A 5.6-liter V-8 engine is standard equipment, producing 390 horsepower and 394 lb.-ft. of torque. A 7-speed automatic transmission delivers power to the Armada's rear wheels unless the SUV is fitted with the optional 4WD system. Maximum towing capacity measures 8,500 lbs., which is competitive with segment sales leaders.

At full throttle, the V-8 emits a satisfying bellow and produces commendable acceleration. Under other circumstances, it rumbles with authority and effortlessly moves the heavy Armada, and when driven in a more leisurely fashion the transmission behaves accordingly, seemingly in an effort to conserve fuel.

Fuel Economy
That effort, however, proves somewhat fruitless, as the Armada with 4WD is rated by the EPA to get 13 mpg city, 18 mpg highway, and 15 mpg in combined driving. Full-size SUVs from Ford and General Motors are more efficient, according to the EPA, and are more likely to appeal to buyers seeking maximum fuel economy from a vehicle like this one.

Out in the real world, during a weeklong test involving plenty of highway miles frequently covered with several passengers, the Nissan Armada averaged 15.7 mpg.

Driving Dynamics
Ruggedness often comes at the expense of ride and handling qualities, and that's true of the Nissan Armada.

Despite a 4-wheel independent suspension design, the Armada provides a somewhat jittery ride combined with slow, somewhat heavy steering. In other words, it rides and handles like the truck that it is. Add weight, either in the form of people or cargo, and the ride softens up, unfortunately accompanied by added heaving and weaving. At least the Armada's rear end won't sag thanks to an automatic load-leveling system.

Braking capability impresses, aside from a hint of deadness at the top of brake pedal travel. The 4-wheel-disc brakes have no trouble hauling the heavy Armada down from speed.

Automatic, 4-Hi, and 4-Lo settings give the Armada's 4WD system added capability, and with 9.2 inches of ground clearance the SUV should prove adept at covering roads less traveled.

Final Impressions
Unquestionably, the new 2017 Nissan Armada is an improvement over the previous design, which was well over a decade old. It looks better, it has a nicer interior, and its basis on the globally sold Nissan Patrol adds credibility and capability. Plus, it is competitively priced.

At the same time, the Patrol upon which the new Armada is based is an aging design, and to some degree that is evident in the Armada, whether related to infotainment omissions, interior packaging compromises, or driving dynamics. Size-wise, it offers no reason for owners of other brands to switch to Nissan, and towing capacity essentially matches the popular Chevrolet Tahoe.

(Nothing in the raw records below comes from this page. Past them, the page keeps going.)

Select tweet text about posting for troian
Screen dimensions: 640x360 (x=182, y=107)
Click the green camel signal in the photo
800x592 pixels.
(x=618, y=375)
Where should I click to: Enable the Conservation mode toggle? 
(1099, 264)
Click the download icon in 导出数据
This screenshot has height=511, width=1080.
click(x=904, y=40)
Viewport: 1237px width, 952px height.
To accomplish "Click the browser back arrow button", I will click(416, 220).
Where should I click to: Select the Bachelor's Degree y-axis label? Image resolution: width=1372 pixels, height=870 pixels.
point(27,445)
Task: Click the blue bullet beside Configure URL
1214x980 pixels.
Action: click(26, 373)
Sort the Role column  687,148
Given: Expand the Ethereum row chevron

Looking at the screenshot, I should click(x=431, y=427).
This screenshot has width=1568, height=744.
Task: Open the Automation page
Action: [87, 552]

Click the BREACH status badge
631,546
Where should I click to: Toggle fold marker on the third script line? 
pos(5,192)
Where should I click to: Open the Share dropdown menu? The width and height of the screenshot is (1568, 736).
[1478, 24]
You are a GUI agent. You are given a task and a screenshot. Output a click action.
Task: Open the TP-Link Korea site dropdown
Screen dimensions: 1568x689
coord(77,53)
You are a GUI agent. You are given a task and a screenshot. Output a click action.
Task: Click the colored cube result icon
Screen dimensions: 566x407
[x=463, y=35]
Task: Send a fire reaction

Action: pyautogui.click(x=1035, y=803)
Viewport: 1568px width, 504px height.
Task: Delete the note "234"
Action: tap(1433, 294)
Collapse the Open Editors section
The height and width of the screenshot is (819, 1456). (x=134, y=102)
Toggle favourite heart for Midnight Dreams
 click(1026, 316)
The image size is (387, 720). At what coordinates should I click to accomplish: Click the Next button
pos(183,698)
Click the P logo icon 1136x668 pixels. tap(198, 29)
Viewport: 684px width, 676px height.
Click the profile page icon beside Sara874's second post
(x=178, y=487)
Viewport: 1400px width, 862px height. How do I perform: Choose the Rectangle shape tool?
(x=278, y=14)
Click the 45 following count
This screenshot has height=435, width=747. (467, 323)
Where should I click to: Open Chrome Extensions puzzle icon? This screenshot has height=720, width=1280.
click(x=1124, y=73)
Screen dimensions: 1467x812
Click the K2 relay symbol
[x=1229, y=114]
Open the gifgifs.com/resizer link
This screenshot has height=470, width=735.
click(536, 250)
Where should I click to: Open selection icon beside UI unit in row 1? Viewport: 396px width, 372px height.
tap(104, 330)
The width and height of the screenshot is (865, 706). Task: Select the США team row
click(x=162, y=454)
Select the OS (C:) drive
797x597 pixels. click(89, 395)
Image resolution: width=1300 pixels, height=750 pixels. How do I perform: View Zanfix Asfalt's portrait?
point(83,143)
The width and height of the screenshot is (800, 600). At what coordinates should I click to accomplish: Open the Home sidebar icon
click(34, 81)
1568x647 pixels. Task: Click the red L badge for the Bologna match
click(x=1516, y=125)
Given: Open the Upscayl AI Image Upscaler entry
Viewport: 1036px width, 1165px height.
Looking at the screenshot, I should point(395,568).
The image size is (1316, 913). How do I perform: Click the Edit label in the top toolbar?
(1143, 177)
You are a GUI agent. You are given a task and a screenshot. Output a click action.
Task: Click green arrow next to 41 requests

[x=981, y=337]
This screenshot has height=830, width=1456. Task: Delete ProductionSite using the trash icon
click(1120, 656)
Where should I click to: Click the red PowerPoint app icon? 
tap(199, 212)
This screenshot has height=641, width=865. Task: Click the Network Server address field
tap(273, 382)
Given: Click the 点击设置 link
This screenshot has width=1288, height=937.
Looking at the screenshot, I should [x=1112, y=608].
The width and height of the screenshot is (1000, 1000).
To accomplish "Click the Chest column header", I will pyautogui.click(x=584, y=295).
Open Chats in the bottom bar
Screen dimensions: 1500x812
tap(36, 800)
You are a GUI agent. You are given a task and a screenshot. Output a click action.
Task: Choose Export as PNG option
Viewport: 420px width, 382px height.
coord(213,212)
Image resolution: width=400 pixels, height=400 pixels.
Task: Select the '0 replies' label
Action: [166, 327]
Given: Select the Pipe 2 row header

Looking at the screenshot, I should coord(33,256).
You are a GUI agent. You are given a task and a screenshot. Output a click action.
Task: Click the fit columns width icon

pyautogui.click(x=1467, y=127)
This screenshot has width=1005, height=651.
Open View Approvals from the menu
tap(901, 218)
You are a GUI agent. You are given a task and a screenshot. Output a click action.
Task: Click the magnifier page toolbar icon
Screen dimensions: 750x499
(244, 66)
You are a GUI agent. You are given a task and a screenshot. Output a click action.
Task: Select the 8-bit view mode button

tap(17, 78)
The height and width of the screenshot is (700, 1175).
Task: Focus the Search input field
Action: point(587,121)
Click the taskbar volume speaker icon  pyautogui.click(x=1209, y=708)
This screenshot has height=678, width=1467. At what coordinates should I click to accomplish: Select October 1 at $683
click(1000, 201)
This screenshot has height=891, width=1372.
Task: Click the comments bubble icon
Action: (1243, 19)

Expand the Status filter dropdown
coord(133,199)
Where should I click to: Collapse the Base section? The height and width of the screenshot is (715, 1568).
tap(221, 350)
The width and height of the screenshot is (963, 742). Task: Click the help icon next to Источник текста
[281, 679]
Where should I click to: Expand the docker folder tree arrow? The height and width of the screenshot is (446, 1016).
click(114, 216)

That's OK, though, because Nissan has no plans to conquer the full-size SUV market with the new Armada. Rather, this quick-and-dirty rebadge keeps Nissan in the hunt as an alternative to the status quo, saving design and engineering money within a segment where fortunes rise and fall with the price of gas.

Nissan North America supplied the vehicle used for this 2017 Nissan Armada review.